Generally speaking, this number has a lot to do with system memory, and the specific number can be seen by cat / proc/sys/fs/file-max. The default for 32-bit phones is 1024. The default for a 64-bit machine is 2048.

2. Socket is scanned linearly, that is, the polling method is used, and the efficiency is low:

When there are many sockets, select () completes the scheduling by traversing FD_SETSIZE Socket each time, no matter which Socket is active. This will waste a lot of CPU time. If you can register a callback function with sockets and automatically complete the relevant operation when they are active, you avoid polling, which is what epoll and kqueue do.

3. It is necessary to maintain a data structure for storing a large amount of fd, which makes it expensive for user space and kernel space to copy the structure.

Poll:

Poll is essentially no different from select. It copies the array passed in by the user to the kernel space, then queries the device status corresponding to each fd. If the device is ready, it adds an item in the device waiting queue and continues traversing. If no ready device is found after traversing all the fd, it suspends the current process until the device is ready or times out actively, and then it traverses the fd again after being woken up. This process has gone through many unnecessary traverses.

It has no limit on the maximum number of connections because it is stored based on linked lists, but it also has one drawback:

1. A large number of fd arrays are copied between the user mode and the kernel address space, regardless of whether such replication is meaningful or not. 2. Another feature of poll is "horizontal trigger". If the fd is not processed after it is reported, the fd will be reported again the next time poll is reported.

Epoll:

Epoll supports horizontal trigger and edge trigger, the biggest feature is edge trigger, it only tells the process which fd has just become on demand, and will only be notified once. Another feature is that epoll uses the ready notification method of "events" to register the fd through epoll_ctl. Once the fd is ready, the kernel will use a callback mechanism similar to callback to activate the fd,epoll_wait to receive notifications.

Advantages of epoll:

1. There is no limit on the maximum number of concurrent connections, and the upper limit of FD that can be opened is much greater than 1024 (about 100000 ports can be monitored on 1 GB of memory). 2. The efficiency is improved, not by polling, and will not decrease with the increase of the number of FD. Only FD that is active will call the callback function; that is, the biggest advantage of Epoll is that it only cares about your "active" connections, not the total number of connections, so in the actual network environment, Epoll will be much more efficient than select and poll.

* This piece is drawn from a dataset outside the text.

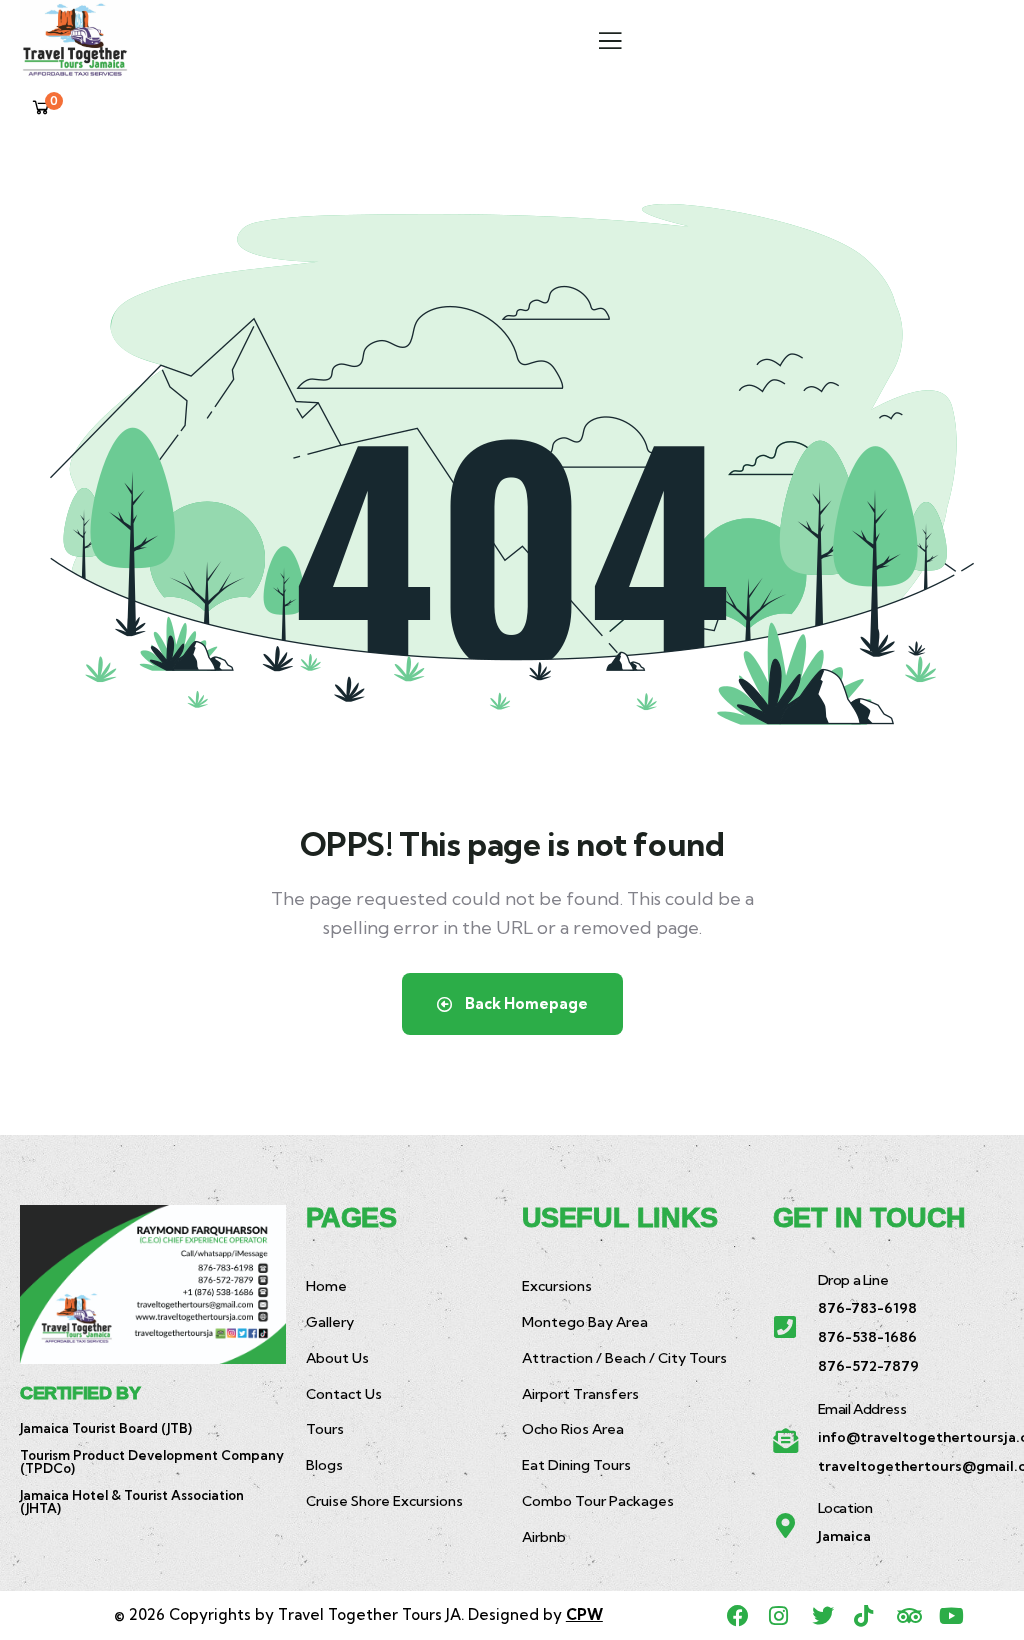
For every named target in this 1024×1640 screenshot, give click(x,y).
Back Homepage (525, 1003)
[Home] (75, 40)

3. Memory copy, using mmap () file mapping memory to accelerate message delivery with kernel space; that is, epoll uses mmap to reduce replication overhead. Summary of differences among select, poll and epoll:

1. Support the maximum number of connections a process can open

2. The problem of IO efficiency caused by the sharp increase of FD.

3. Message delivery mode

Welcome to subscribe "Shulou Technology Information " to get latest news, interesting things and hot topics in the IT industry, and controls the hottest and latest Internet news, technology news and IT industry trends.

*The comments in the above article only represent the author's personal views and do not represent the views and positions of this website. If you have more insights, please feel free to contribute and share.